Idéalement, un événement à risque de provoquer un syndrome de stress post-traumatique doit donner lieu à une prise en charge précoce. C’est ce que font notamment aujourd’hui en Belgique les CPVS (Centres de Prise en charge des Violences Sexuelles), qui accompagnent les victimes d’agressions sexuelles et de viols. "Ce qui est déterminant, c’est la manière dont le récit de la victime est accueilli, y compris par les premiers intervenants comme les infirmiers, les ambulanciers, insiste Anne Verheyleweghen. Les réactions de l’entourage comptent aussi beaucoup. Chez les personnes qui ont subi un viol, il y a un grand sentiment de honte et de culpabilité : il est donc essentiel de ne pas couper la parole par des interpellations du type 'tu es sûre ? Tu crois vraiment que ?'" Dans d’autres événements potentiellement traumatiques (accidents de la route, attentats, catastrophes naturelles...), la prise en charge précoce permet aussi de repérer les personnes les plus à risque de développer un SSPT. "On sait notamment que les personnes qui présentent un symptôme dissociatif pendant ou après l’événement sont statistiquement plus exposées", souligne Anne Verheyleweghen qui insiste sur le fait que "la nature de l’événement ne détermine pas la gravité du SSPT." Certaines personnes auront ainsi beaucoup de difficultés à se remettre d’un événement perçu comme "peu grave" ou dont elles ont "seulement" été spectatrices.
Classiquement, on considère que le traitement du traumatisme complexe comprend trois phases : la stabilisation, la confrontation et la consolidation.
La stabilisation vise à retrouver une certaine tranquillité d’esprit et un sentiment de sécurité ici et maintenant.
La confrontation vise à traiter les souvenirs traumatiques, à réguler les émotions associées et à transformer les croyances négatives qui en résultent.
La consolidation se concentre sur la reconstruction afin que le patient puisse (re)trouver sa place dans le monde, (r)établir des relations saines et se (re)construire une image de soi plus positive.

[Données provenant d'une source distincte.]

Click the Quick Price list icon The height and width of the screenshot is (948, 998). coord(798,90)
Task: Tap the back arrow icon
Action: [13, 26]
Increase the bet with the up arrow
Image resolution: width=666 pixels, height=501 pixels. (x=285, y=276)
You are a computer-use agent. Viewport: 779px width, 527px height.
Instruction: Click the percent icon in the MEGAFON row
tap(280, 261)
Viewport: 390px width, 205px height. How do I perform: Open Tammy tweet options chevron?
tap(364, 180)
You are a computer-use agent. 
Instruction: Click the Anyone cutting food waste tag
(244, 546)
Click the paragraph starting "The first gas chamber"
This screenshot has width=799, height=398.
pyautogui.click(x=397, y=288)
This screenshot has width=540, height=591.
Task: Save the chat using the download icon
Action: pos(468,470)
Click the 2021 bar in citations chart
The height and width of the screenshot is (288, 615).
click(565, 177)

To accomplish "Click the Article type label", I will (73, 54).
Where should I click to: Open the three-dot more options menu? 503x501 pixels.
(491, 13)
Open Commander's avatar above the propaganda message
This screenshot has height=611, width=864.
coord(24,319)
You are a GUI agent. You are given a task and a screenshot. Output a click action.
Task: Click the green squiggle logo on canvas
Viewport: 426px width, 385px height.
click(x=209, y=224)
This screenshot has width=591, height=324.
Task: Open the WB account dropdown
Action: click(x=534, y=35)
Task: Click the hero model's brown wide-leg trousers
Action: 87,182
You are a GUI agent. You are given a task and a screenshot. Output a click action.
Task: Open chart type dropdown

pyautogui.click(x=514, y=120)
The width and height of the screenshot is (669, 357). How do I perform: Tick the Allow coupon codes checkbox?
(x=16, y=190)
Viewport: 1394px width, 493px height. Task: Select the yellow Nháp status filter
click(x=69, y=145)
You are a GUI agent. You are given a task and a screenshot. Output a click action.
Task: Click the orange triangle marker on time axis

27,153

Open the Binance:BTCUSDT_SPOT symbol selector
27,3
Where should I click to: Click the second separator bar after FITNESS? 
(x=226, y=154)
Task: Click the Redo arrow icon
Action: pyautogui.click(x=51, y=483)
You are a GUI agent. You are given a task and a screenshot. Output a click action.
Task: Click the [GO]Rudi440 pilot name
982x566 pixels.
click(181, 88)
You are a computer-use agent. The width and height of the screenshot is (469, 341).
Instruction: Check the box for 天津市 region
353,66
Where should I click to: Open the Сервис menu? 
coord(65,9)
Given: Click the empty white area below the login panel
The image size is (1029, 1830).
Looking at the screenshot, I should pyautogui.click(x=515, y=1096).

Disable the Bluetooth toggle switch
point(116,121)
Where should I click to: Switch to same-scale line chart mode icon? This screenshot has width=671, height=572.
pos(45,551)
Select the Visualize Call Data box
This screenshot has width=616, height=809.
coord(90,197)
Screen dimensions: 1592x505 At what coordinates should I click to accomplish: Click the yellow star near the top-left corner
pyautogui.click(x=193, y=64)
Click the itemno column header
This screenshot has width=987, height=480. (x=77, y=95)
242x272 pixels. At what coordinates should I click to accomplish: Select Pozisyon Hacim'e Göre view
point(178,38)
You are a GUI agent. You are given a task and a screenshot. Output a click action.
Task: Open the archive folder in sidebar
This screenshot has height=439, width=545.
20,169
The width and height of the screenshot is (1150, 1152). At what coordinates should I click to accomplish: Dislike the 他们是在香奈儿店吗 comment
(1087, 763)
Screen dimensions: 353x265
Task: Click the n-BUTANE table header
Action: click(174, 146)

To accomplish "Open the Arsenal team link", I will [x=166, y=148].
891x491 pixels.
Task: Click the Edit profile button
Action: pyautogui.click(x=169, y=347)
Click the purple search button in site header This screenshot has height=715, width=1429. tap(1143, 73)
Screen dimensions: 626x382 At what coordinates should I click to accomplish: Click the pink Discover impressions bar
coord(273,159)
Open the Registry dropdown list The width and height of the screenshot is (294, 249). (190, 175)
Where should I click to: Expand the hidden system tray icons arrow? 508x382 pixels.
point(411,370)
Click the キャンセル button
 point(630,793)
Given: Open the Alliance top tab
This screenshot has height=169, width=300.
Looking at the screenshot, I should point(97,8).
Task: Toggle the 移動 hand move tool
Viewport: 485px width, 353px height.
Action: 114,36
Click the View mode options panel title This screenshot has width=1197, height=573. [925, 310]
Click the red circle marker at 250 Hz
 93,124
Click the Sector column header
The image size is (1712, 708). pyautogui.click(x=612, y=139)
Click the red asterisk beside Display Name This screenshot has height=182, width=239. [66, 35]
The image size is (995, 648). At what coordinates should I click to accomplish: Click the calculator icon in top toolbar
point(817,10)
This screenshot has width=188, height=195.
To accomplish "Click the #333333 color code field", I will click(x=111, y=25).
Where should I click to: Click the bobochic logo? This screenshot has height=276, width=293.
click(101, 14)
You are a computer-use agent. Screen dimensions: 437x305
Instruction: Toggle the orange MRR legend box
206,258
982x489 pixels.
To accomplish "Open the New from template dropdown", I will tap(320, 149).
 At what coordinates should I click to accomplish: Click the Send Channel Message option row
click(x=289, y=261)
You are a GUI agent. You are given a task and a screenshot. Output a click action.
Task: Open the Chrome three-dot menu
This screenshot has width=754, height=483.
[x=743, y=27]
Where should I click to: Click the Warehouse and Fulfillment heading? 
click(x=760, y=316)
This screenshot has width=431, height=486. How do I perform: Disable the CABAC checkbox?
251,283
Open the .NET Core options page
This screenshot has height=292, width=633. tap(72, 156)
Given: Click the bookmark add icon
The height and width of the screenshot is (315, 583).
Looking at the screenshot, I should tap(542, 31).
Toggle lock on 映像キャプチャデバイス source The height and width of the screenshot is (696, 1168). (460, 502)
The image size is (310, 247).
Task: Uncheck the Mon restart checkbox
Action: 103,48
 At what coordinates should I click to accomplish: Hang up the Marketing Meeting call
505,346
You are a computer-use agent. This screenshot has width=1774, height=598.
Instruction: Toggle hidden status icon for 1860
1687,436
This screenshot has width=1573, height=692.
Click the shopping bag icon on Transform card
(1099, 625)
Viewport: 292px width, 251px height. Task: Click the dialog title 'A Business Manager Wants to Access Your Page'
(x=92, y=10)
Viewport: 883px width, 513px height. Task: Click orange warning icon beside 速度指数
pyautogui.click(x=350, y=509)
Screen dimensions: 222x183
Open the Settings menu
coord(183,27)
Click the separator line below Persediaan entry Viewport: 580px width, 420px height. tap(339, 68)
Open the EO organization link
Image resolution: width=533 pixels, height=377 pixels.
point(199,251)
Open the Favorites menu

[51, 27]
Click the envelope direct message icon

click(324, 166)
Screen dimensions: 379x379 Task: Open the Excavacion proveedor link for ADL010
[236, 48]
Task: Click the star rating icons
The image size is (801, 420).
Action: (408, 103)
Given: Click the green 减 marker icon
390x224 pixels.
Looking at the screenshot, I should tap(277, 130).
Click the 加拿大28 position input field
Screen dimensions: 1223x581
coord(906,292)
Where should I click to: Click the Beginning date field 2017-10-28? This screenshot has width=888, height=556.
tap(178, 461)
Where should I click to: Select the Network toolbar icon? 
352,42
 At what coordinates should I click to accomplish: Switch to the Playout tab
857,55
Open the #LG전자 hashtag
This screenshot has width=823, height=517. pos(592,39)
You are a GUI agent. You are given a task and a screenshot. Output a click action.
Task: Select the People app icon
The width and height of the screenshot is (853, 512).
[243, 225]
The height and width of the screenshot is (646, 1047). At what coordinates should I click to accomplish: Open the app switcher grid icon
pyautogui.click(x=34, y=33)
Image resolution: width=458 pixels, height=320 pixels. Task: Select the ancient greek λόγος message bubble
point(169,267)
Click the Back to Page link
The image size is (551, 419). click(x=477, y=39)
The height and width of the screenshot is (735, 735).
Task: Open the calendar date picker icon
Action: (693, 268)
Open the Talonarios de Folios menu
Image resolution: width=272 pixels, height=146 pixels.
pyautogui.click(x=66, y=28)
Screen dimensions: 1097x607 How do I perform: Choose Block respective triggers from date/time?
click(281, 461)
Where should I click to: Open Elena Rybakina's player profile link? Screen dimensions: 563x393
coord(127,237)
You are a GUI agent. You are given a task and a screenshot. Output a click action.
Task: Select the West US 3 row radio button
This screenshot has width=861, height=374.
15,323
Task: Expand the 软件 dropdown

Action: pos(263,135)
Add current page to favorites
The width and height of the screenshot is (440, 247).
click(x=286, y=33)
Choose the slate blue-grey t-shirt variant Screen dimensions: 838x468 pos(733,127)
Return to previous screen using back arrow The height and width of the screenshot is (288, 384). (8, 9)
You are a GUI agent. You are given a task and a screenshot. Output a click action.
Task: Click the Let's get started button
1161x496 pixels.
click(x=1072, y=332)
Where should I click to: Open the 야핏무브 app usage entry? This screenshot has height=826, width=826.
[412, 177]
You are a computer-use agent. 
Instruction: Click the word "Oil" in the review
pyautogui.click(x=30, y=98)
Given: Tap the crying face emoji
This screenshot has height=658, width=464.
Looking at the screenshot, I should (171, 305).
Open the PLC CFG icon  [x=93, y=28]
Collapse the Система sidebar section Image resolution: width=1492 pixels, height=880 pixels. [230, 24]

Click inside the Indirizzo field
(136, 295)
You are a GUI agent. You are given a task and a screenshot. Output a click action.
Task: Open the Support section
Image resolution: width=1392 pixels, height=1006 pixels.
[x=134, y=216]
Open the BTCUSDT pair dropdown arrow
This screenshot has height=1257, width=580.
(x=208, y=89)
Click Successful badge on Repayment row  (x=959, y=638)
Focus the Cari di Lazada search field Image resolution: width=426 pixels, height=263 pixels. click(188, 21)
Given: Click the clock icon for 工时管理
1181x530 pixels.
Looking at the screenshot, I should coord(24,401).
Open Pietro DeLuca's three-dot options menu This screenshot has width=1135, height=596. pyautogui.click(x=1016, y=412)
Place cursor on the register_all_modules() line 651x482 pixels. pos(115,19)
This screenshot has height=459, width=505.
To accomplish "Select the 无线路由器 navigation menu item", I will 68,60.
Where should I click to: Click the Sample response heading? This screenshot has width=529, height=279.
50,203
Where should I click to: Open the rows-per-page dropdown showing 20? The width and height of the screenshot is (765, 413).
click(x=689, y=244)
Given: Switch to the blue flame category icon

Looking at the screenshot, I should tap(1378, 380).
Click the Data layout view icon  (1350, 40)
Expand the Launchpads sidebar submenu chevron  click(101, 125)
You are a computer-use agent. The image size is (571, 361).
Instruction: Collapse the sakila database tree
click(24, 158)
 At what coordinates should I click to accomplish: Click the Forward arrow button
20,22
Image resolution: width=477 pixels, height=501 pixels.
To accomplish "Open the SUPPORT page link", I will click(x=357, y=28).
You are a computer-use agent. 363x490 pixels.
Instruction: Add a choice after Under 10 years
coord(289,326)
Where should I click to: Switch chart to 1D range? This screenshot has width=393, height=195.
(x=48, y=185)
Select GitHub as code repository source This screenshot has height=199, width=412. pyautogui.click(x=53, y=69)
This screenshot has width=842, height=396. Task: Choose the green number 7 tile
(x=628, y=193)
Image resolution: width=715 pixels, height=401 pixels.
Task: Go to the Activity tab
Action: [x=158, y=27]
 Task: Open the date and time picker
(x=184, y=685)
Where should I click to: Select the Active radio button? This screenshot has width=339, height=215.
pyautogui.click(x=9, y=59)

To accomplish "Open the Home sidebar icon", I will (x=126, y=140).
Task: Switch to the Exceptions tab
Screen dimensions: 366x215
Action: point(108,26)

Ces phases peuvent chacune durer de quelques séances à plusieurs années et ne sont pas forcément linéaires. Il peut y avoir des allers-retours, des phases d’avancée et de recul. Tout sauf un long fleuve tranquille, ce qui rend parfois difficile l’engagement du patient dans la thérapie. "J’utilise souvent l’image de la plaie purulente pour parler du psychotraumatisme, résume Anne Verheyleweghen. Le travail thérapeutique n’est pas agréable parce qu’on va venir gratter la plaie, changer plusieurs fois le pansement et parfois le pansement colle à l’intérieur... Mais à la fin, au lieu d’avoir une plaie, on a une cicatrice. La blessure est soignée." Bien sûr, une personne qui a eu un accident de train ne verra plus jamais les trains comme ceux qui n’ont pas vécu un tel accident. "Mais elle peut parvenir à vivre sans que le passé ne s’invite continuellement dans le présent", conclut Anne Verheyleweghen.